Requirement = Return every record below exactly as given.

Top of Information given

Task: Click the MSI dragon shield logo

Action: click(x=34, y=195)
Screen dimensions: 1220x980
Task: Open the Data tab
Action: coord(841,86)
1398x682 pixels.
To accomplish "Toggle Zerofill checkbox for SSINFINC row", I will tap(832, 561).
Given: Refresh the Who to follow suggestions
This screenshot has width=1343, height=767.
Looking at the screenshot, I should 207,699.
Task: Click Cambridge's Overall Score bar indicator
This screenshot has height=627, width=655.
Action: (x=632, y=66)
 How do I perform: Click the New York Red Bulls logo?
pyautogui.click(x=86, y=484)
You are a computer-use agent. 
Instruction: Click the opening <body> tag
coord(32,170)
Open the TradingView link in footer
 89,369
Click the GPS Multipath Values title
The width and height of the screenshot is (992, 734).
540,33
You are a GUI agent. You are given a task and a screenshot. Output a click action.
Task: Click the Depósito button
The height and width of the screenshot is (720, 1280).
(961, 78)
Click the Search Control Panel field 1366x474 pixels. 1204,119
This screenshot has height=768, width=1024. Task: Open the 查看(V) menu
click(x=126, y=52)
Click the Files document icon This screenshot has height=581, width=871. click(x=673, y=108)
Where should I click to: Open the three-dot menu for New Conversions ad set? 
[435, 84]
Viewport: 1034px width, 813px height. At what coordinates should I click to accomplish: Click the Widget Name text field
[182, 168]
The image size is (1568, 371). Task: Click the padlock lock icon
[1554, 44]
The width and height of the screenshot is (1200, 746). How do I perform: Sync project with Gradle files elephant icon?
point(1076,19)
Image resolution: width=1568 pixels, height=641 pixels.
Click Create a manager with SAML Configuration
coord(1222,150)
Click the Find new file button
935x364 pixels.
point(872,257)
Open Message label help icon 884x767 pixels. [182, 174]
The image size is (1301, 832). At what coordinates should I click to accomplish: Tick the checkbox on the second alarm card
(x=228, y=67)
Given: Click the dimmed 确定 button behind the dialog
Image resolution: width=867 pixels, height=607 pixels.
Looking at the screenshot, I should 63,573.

Bottom of Information given

Output of the task =
Task: Click the MSI dragon shield logo

Action: click(x=34, y=195)
Screen dimensions: 1220x980
Task: Open the Data tab
Action: coord(841,86)
1398x682 pixels.
To accomplish "Toggle Zerofill checkbox for SSINFINC row", I will tap(832, 561).
Given: Refresh the Who to follow suggestions
This screenshot has width=1343, height=767.
Looking at the screenshot, I should 207,699.
Task: Click Cambridge's Overall Score bar indicator
This screenshot has height=627, width=655.
Action: (x=632, y=66)
 How do I perform: Click the New York Red Bulls logo?
pyautogui.click(x=86, y=484)
You are a computer-use agent. 
Instruction: Click the opening <body> tag
coord(32,170)
Open the TradingView link in footer
 89,369
Click the GPS Multipath Values title
The width and height of the screenshot is (992, 734).
540,33
You are a GUI agent. You are given a task and a screenshot. Output a click action.
Task: Click the Depósito button
The height and width of the screenshot is (720, 1280).
(961, 78)
Click the Search Control Panel field 1366x474 pixels. 1204,119
This screenshot has height=768, width=1024. Task: Open the 查看(V) menu
click(x=126, y=52)
Click the Files document icon This screenshot has height=581, width=871. click(x=673, y=108)
Where should I click to: Open the three-dot menu for New Conversions ad set? 
[435, 84]
Viewport: 1034px width, 813px height. At what coordinates should I click to accomplish: Click the Widget Name text field
[182, 168]
The image size is (1568, 371). Task: Click the padlock lock icon
[1554, 44]
The width and height of the screenshot is (1200, 746). How do I perform: Sync project with Gradle files elephant icon?
point(1076,19)
Image resolution: width=1568 pixels, height=641 pixels.
Click Create a manager with SAML Configuration
coord(1222,150)
Click the Find new file button
935x364 pixels.
point(872,257)
Open Message label help icon 884x767 pixels. [182, 174]
The image size is (1301, 832). At what coordinates should I click to accomplish: Tick the checkbox on the second alarm card
(x=228, y=67)
Given: Click the dimmed 确定 button behind the dialog
Image resolution: width=867 pixels, height=607 pixels.
Looking at the screenshot, I should 63,573.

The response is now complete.